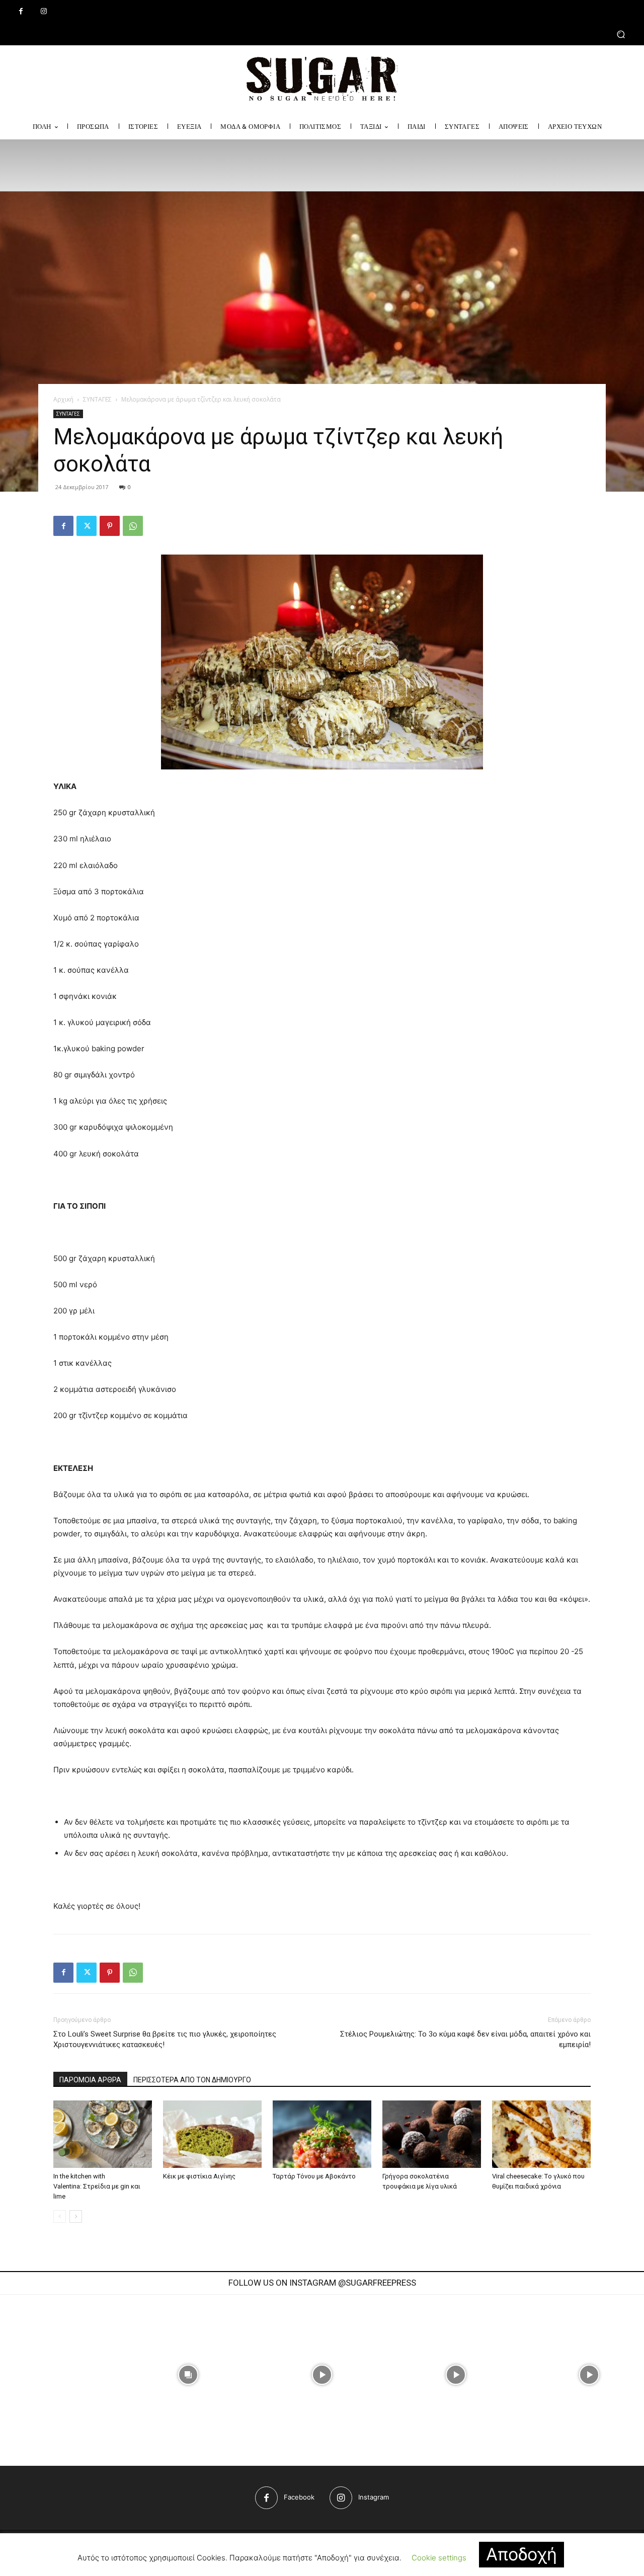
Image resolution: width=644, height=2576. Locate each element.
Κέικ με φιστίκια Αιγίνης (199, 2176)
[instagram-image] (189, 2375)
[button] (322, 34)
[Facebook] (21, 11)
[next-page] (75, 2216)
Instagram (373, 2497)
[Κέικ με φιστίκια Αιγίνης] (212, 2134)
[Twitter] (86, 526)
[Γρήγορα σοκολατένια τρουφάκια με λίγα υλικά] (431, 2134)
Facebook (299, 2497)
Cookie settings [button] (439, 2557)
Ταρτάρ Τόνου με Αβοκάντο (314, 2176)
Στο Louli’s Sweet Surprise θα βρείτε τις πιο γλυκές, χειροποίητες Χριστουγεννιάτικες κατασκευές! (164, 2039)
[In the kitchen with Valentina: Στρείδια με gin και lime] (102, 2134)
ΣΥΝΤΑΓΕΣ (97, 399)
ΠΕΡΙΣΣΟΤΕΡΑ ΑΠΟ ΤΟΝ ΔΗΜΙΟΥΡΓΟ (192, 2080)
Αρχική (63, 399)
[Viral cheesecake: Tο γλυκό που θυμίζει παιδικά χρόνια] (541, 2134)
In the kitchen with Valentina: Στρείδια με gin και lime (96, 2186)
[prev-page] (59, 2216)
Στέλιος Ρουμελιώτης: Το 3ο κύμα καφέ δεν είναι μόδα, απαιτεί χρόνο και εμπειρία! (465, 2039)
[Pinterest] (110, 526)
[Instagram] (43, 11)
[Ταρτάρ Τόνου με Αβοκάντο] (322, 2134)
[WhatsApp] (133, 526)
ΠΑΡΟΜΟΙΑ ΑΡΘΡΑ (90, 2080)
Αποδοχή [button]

__EXERCISE DESCRIPTION__
Lines in the records that hold "Στρείδια" should be tallied, with the total given on its own.

__REPLY__
2